Problem statement:
Reproduce the material below line for line, with no changes at all.

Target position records
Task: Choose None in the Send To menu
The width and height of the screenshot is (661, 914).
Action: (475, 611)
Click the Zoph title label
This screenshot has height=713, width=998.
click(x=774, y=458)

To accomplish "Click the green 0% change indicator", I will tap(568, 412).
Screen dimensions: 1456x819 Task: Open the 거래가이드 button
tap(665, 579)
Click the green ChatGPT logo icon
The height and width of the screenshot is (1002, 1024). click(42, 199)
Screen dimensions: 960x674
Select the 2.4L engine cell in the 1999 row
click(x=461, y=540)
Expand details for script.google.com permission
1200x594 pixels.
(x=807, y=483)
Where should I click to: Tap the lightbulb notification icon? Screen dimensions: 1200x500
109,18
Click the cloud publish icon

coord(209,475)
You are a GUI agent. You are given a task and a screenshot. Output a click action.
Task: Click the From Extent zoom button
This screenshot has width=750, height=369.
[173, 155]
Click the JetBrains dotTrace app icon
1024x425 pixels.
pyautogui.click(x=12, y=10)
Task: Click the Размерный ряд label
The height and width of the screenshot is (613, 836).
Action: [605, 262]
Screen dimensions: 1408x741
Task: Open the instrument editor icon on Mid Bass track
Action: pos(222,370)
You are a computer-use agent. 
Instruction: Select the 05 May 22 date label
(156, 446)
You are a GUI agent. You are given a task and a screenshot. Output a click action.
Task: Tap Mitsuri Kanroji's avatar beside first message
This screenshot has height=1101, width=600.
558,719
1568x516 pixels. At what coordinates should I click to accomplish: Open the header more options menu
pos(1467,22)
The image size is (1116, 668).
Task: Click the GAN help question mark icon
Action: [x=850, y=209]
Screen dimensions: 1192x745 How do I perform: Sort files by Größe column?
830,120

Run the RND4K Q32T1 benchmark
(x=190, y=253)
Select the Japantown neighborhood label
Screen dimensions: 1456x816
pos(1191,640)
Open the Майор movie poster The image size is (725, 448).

Response to this exercise:
Task: Choose None in the Send To menu
The width and height of the screenshot is (661, 914).
Action: (475, 611)
Click the Zoph title label
This screenshot has height=713, width=998.
click(x=774, y=458)

To accomplish "Click the green 0% change indicator", I will tap(568, 412).
Screen dimensions: 1456x819 Task: Open the 거래가이드 button
tap(665, 579)
Click the green ChatGPT logo icon
The height and width of the screenshot is (1002, 1024). click(42, 199)
Screen dimensions: 960x674
Select the 2.4L engine cell in the 1999 row
click(x=461, y=540)
Expand details for script.google.com permission
1200x594 pixels.
(x=807, y=483)
Where should I click to: Tap the lightbulb notification icon? Screen dimensions: 1200x500
109,18
Click the cloud publish icon

coord(209,475)
You are a GUI agent. You are given a task and a screenshot. Output a click action.
Task: Click the From Extent zoom button
This screenshot has width=750, height=369.
[173, 155]
Click the JetBrains dotTrace app icon
1024x425 pixels.
pyautogui.click(x=12, y=10)
Task: Click the Размерный ряд label
The height and width of the screenshot is (613, 836).
Action: [605, 262]
Screen dimensions: 1408x741
Task: Open the instrument editor icon on Mid Bass track
Action: pos(222,370)
You are a computer-use agent. 
Instruction: Select the 05 May 22 date label
(156, 446)
You are a GUI agent. You are given a task and a screenshot. Output a click action.
Task: Tap Mitsuri Kanroji's avatar beside first message
This screenshot has height=1101, width=600.
558,719
1568x516 pixels. At what coordinates should I click to accomplish: Open the header more options menu
pos(1467,22)
The image size is (1116, 668).
Task: Click the GAN help question mark icon
Action: [x=850, y=209]
Screen dimensions: 1192x745 How do I perform: Sort files by Größe column?
830,120

Run the RND4K Q32T1 benchmark
(x=190, y=253)
Select the Japantown neighborhood label
Screen dimensions: 1456x816
pos(1191,640)
Open the Майор movie poster The image size is (725, 448).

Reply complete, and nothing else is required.